Alors, les braves de Duhesme, suffisamment reposés, comprirent la manoeuvre ordonnée par Thiébaut, et, en s'élançant dans les maisons au fur et à mesure qu'elles étaient éventrées par les sapeurs, ils attaquèrent les lazzaroni corps à corps, les poursuivant à travers les escaliers, du rez-de-chaussée au premier étage, du premier étage au second, du second étage sur les terrasses. On vit alors déborder, dans un combat aérien, lazzaroni et républicains.
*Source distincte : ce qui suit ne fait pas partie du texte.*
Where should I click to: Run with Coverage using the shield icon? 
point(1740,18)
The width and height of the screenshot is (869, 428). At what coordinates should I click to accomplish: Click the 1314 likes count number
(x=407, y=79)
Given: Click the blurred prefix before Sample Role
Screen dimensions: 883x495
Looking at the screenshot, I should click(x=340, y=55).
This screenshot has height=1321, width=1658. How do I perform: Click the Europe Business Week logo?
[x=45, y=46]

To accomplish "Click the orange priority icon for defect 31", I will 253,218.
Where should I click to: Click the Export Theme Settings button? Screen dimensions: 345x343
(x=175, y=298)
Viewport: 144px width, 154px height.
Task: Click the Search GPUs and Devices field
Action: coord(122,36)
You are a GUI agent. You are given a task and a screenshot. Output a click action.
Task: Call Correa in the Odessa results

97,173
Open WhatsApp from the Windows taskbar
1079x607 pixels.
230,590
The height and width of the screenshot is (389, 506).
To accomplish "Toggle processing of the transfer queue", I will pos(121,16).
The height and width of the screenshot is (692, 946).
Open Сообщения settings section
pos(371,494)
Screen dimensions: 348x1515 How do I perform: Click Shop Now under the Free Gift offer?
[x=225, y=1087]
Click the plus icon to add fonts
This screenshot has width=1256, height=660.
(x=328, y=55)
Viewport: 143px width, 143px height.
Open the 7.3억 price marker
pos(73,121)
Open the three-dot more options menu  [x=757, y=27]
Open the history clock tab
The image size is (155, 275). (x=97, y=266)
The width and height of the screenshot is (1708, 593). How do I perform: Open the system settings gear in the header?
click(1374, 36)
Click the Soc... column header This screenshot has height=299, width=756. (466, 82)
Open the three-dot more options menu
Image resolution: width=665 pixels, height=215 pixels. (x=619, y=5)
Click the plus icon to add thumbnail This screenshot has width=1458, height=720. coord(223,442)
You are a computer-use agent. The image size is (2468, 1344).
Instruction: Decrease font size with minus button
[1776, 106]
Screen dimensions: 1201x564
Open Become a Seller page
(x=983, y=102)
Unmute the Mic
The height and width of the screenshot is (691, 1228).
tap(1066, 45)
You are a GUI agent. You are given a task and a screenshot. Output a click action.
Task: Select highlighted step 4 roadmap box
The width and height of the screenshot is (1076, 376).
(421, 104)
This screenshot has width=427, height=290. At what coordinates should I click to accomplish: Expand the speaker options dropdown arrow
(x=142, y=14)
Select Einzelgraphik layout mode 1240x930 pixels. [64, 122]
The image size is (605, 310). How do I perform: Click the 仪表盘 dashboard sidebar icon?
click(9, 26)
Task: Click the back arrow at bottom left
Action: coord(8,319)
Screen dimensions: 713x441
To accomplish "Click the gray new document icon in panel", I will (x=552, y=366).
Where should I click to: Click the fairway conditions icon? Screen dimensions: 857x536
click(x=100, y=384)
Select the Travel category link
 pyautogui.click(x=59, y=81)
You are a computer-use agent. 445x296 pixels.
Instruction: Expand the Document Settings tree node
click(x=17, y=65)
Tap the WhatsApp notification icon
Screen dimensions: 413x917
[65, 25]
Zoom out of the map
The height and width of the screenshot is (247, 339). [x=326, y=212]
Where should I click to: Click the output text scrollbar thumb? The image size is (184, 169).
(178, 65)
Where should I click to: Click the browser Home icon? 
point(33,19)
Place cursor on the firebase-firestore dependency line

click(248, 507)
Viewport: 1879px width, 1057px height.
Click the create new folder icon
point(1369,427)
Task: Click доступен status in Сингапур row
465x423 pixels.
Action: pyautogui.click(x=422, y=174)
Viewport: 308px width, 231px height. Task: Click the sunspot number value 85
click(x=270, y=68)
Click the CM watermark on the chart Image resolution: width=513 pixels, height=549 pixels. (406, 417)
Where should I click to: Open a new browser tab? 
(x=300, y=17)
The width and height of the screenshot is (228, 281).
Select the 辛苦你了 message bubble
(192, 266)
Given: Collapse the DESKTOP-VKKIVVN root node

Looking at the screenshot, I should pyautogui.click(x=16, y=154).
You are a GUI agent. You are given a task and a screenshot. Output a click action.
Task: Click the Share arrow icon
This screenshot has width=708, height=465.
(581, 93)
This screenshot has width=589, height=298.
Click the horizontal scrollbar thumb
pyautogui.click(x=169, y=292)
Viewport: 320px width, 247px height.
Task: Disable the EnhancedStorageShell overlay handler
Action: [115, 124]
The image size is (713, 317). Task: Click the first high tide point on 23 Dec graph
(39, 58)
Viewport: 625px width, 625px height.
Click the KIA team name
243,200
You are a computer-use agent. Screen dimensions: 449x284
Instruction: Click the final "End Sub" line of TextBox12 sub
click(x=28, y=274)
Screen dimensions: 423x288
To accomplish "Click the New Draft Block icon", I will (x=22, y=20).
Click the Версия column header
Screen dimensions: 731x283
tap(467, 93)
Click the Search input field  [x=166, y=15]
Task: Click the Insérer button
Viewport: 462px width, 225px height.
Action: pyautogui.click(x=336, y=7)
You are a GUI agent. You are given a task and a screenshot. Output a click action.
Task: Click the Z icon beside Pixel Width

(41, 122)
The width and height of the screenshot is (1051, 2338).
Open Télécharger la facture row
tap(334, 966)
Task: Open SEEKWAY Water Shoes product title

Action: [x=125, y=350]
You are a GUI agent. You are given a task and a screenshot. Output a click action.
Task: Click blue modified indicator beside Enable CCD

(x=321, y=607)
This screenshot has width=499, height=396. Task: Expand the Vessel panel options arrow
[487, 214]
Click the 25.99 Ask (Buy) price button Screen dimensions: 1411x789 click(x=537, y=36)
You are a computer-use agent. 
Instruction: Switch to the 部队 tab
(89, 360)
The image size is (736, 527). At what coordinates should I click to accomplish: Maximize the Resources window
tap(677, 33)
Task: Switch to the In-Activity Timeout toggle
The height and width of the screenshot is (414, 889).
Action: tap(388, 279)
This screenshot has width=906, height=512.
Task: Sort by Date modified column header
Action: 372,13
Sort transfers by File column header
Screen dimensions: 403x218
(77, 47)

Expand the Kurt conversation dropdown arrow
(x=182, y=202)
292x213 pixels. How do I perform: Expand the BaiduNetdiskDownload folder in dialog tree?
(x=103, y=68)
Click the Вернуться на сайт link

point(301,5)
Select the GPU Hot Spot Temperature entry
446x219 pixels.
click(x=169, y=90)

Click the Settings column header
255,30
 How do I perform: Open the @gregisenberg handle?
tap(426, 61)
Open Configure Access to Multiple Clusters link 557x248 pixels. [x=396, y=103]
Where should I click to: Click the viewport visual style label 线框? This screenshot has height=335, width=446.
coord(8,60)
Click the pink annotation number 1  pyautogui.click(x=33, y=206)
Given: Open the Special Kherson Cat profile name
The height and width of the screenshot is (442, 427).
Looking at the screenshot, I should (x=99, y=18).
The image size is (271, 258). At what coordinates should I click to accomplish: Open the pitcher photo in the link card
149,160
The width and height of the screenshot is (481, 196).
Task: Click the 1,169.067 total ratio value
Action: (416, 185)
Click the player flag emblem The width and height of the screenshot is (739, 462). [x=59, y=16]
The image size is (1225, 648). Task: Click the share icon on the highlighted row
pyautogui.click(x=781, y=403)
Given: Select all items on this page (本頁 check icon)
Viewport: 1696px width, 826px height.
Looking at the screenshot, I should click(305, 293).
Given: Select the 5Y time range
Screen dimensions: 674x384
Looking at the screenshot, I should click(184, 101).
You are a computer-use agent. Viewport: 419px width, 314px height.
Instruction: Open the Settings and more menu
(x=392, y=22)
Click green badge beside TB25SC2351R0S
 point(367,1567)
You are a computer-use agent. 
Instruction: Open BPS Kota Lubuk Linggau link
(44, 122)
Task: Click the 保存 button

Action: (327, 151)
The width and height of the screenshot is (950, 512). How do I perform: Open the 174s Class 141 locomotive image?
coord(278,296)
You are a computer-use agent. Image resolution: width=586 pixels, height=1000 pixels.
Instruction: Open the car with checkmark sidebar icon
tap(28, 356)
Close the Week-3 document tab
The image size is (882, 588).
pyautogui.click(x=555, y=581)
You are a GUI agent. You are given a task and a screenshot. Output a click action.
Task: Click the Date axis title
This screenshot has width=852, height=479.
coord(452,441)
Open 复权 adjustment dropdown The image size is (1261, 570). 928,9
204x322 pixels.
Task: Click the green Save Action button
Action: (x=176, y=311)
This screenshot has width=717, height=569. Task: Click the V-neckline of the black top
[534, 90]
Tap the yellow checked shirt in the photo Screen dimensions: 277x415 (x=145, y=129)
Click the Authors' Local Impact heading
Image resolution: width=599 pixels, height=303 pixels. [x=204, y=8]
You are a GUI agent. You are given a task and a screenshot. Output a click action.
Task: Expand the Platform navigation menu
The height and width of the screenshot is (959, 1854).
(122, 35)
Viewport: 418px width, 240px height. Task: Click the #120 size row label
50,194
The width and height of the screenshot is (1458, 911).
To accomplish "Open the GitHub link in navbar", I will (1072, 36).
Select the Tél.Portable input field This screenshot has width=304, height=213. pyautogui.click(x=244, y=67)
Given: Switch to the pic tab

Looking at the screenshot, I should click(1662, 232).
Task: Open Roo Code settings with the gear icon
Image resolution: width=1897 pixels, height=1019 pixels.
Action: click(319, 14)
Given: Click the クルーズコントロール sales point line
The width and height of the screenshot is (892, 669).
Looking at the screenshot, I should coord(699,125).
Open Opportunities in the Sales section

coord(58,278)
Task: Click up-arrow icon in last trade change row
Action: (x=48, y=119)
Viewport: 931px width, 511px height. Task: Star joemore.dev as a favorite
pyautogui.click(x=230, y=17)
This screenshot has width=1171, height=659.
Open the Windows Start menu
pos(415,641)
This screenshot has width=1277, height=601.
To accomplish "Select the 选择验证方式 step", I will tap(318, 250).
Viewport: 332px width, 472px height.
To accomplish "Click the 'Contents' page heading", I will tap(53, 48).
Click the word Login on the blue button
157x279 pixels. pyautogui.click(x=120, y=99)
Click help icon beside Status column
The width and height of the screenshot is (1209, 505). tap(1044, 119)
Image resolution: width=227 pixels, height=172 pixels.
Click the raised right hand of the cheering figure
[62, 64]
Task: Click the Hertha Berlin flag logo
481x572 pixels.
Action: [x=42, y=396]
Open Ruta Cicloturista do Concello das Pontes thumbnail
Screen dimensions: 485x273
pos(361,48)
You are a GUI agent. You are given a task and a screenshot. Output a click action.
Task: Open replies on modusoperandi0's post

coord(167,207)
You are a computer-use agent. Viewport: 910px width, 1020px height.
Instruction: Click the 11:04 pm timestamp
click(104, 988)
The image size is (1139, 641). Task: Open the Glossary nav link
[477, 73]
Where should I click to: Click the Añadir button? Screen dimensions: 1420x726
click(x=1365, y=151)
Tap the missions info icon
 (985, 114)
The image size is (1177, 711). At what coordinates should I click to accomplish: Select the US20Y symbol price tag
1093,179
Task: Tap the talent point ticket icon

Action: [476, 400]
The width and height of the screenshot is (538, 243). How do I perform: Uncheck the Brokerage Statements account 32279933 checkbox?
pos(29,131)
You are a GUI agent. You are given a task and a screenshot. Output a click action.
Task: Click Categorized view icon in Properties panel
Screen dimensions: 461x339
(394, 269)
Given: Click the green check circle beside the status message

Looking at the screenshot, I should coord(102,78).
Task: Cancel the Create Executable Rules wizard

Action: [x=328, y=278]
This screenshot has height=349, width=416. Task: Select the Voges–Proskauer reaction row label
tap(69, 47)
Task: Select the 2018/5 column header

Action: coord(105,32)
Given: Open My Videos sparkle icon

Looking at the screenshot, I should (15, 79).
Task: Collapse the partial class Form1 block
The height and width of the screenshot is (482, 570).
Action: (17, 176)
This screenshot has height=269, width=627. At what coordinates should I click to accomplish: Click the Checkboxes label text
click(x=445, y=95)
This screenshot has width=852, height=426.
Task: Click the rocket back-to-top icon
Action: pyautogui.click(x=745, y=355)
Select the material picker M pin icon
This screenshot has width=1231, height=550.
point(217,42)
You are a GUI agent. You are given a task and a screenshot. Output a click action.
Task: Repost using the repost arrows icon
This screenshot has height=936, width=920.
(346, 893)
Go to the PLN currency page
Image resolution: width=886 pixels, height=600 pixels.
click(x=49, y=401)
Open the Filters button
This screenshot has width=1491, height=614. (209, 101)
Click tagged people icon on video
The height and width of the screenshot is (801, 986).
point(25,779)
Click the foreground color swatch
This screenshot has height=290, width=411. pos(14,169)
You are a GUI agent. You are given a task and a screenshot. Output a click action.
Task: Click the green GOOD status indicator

Les terrasses se couvrirent de feu et de fumée, tandis que les fugitifs qui n'avaient pas le temps de gagner les terrasses, croyant, d'après ce que leur avaient dit leurs prêtres et leurs moines, qu'ils n'avaient point de grâce à attendre des Français, sautaient par les fenêtres, se brisaient les jambes sur le pavé, ou tombaient sur la pointe des baïonnettes.

Toutes les maisons du faubourg furent ainsi prises et évacuées; puis, comme la nuit était venue, qu'il était trop tard pour attaquer la porte Capuana, et que l'on craignait quelque surprise, les sapeurs reçurent l'ordre d'incendier les maisons, et le corps de Championnet prit position devant la porte, qu'il devait attaquer le lendemain, et dont il fut bientôt séparé par un double rideau de flammes.

Championnet arriva sur ces entrefaites, embrassa Duhesme, et, pour récompenser Thiébaut de ses belles actions oubliées et du magnifique mouvement offensif qu'il venait d'accomplir:

--En face de la porte Capuana, que tu prendras demain, lui dit-il, je te nomme adjudant général.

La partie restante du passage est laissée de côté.